Exercise brief:
Report all lines in the records that hold the string "agent".

----- Working data

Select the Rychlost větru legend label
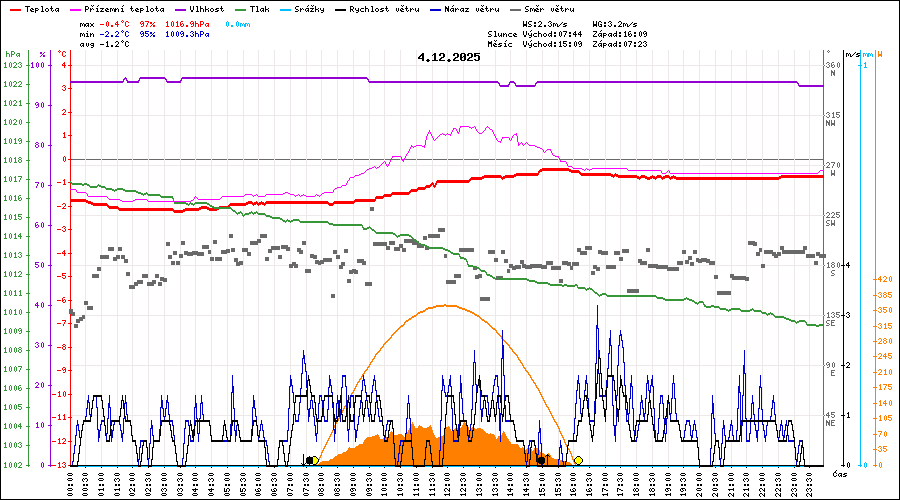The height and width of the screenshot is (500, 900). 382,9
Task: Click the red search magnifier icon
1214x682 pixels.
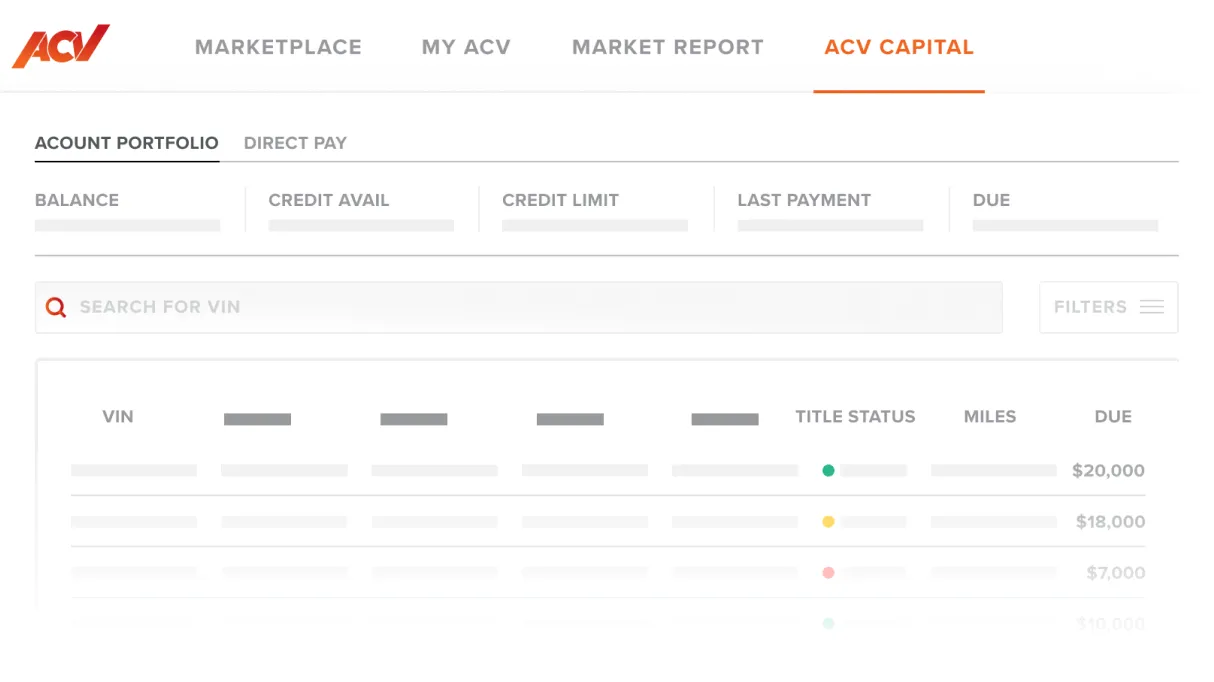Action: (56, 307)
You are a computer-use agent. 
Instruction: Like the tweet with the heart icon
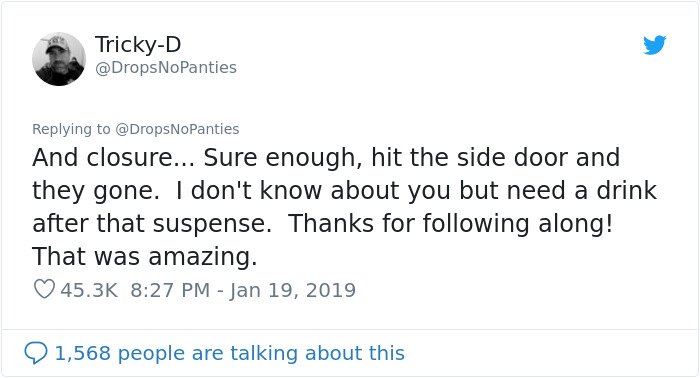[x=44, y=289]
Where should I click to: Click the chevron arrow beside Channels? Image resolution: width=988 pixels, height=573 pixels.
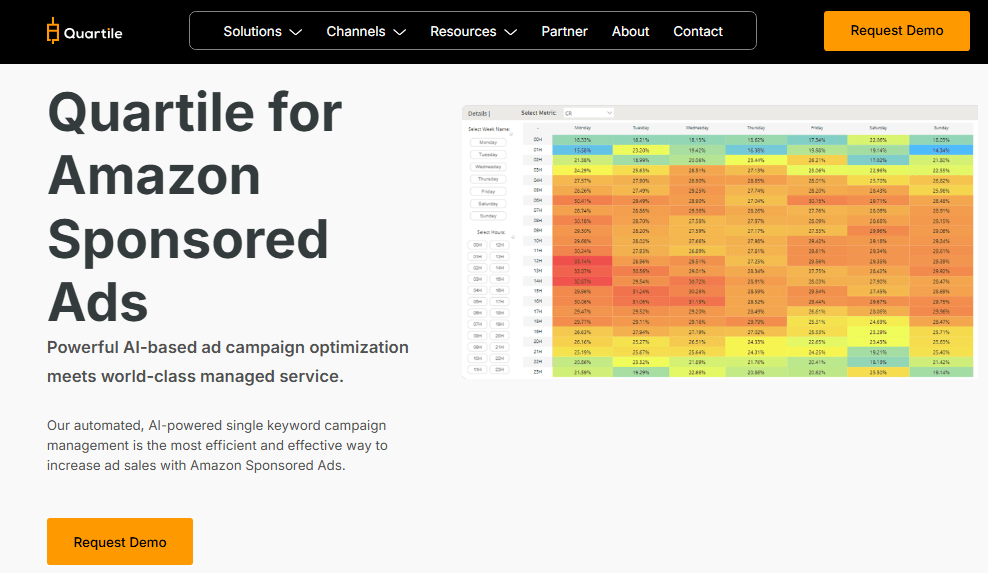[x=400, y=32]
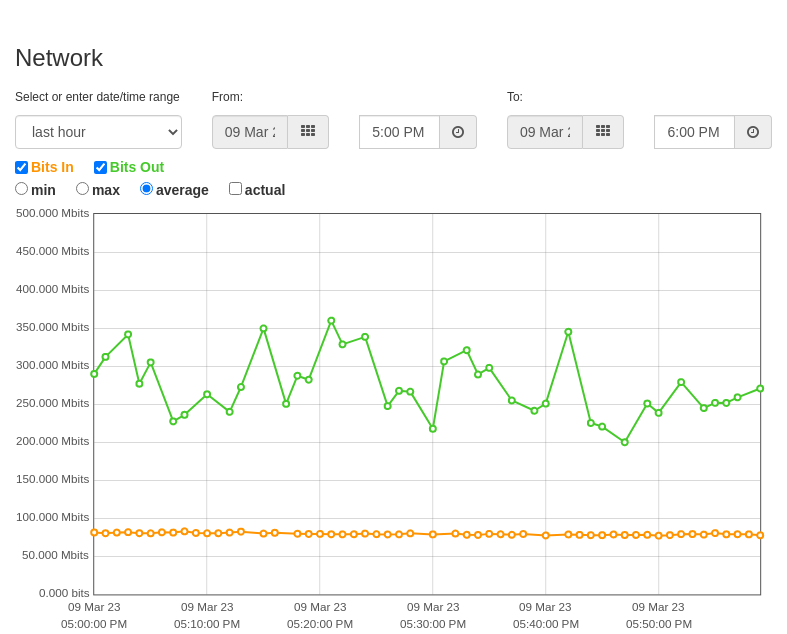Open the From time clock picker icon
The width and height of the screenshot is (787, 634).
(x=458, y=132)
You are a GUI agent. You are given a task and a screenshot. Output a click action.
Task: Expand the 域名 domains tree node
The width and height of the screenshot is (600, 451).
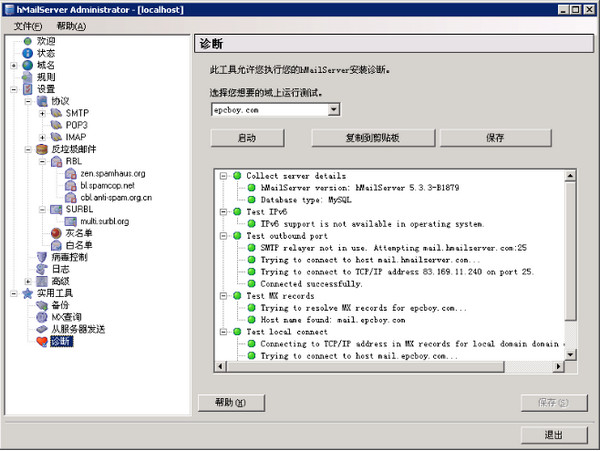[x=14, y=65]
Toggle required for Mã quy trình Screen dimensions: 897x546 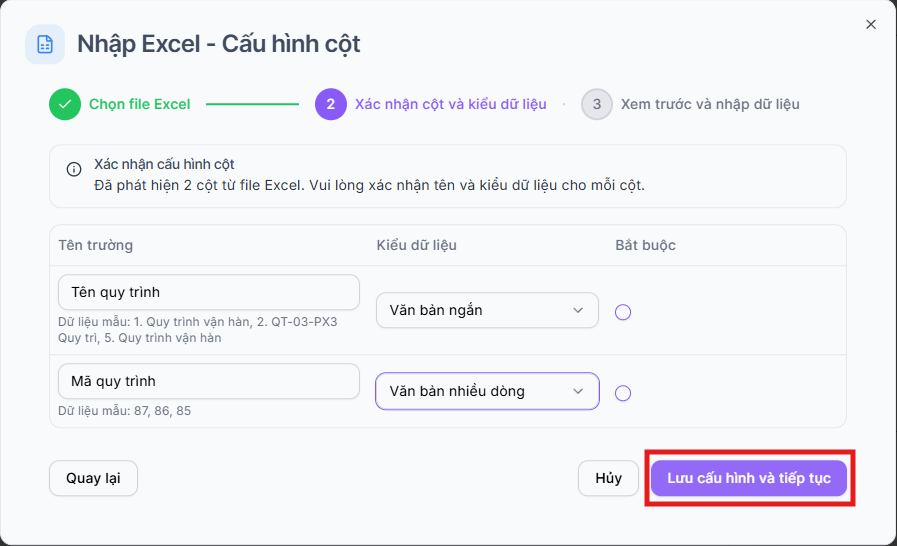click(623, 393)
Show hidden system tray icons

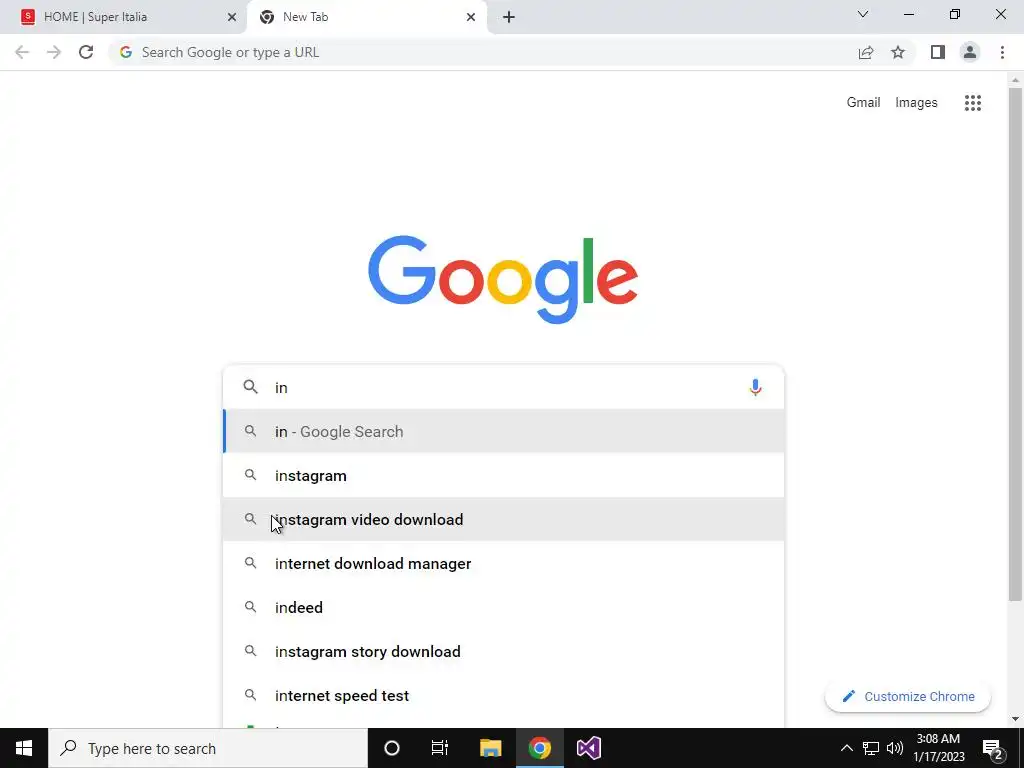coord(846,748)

----------

Written solution:
You are a computer-use agent. 
You are a GUI agent. You are given a task and a screenshot. Output a click action.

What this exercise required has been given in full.